Given text:
* Start *
The industry’s life cycle has seen a steady convergence of social interactions and traditional gaming, with the former seemingly on track to eventually eclipse the latter in importance

Ultimately, Fortnite and others have become enablers of a new world in which the peripheral gaming experience often matters most: video streaming, chat, digital cosmetics, microtransactions, etc

Decentralizing Web2:

The rise of Roblox — a platform facilitating and hosting user-created games — represents another major industry development. Roblox boasts an incredible ~200M monthly active users, with over 70% of user sessions taking place on mobile devices.

Just as YouTube broke ground by making video content creation open to everyone, Roblox has turned players into builders (though most users are still only players).

Roblox includes its own in-game currency (Robux) that players can use to purchase items in its digital economy.

The Steam Deck is another fascinating development.

Built on an open-source operating system (Linux), the Steam Deck offers cross-platform capabilities for players to access games from a range of developers, as well as older games using emulation software.

The rise of Cloud Gaming is another emerging trend making gaming accessible to everyone.

Now, players don’t need to invest in expensive hardware to access incredible games anywhere in the world.

These colossal themes playing out are a major reason why Web3 makes sense as the logical successor domain for gaming: the ideological alignment is extraordinary

The shift away from expensive hardware and closed ecosystems, the proliferation of a rich social layer, and the quest for creative ownership are inevitably driving the industry towards a blockchain-enabled future

Play to Earn:

The blockchain revolution naturally started with financial applications, given the original purpose of Bitcoin itself was to create a peer-to-peer decentralized transaction system. So it shouldn’t be surprising that the tactics that worked early on in DeFi were soon applied to the world of Web3 gaming.
* End *
Direction:
Please retype the part of the gaming text starting at "The industry’s life" and ending at "on mobile devices.".

Material provided:
* Start *
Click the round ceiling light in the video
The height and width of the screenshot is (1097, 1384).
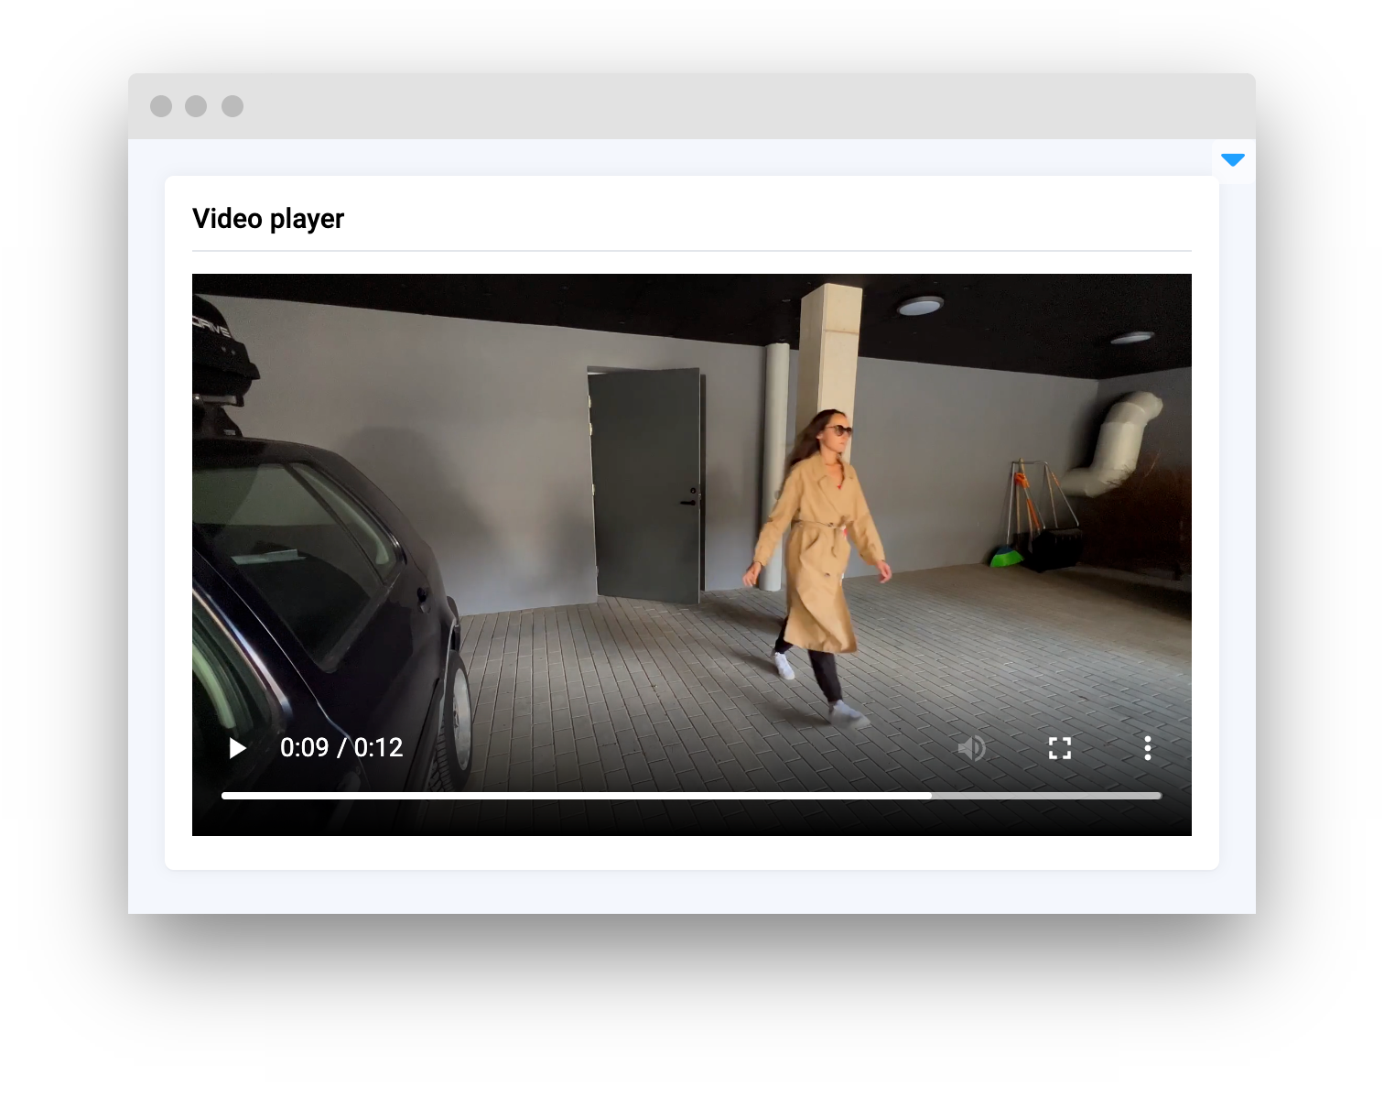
* End *
* Start *
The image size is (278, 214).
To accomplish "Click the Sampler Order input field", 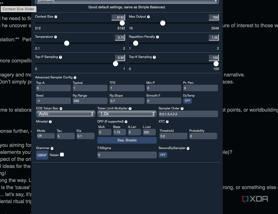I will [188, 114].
* End *
Written solution:
The industry’s life cycle has seen a steady convergence of social interactions and traditional gaming, with the former seemingly on track to eventually eclipse the latter in importance

Ultimately, Fortnite and others have become enablers of a new world in which the peripheral gaming experience often matters most: video streaming, chat, digital cosmetics, microtransactions, etc

Decentralizing Web2:

The rise of Roblox — a platform facilitating and hosting user-created games — represents another major industry development. Roblox boasts an incredible ~200M monthly active users, with over 70% of user sessions taking place on mobile devices.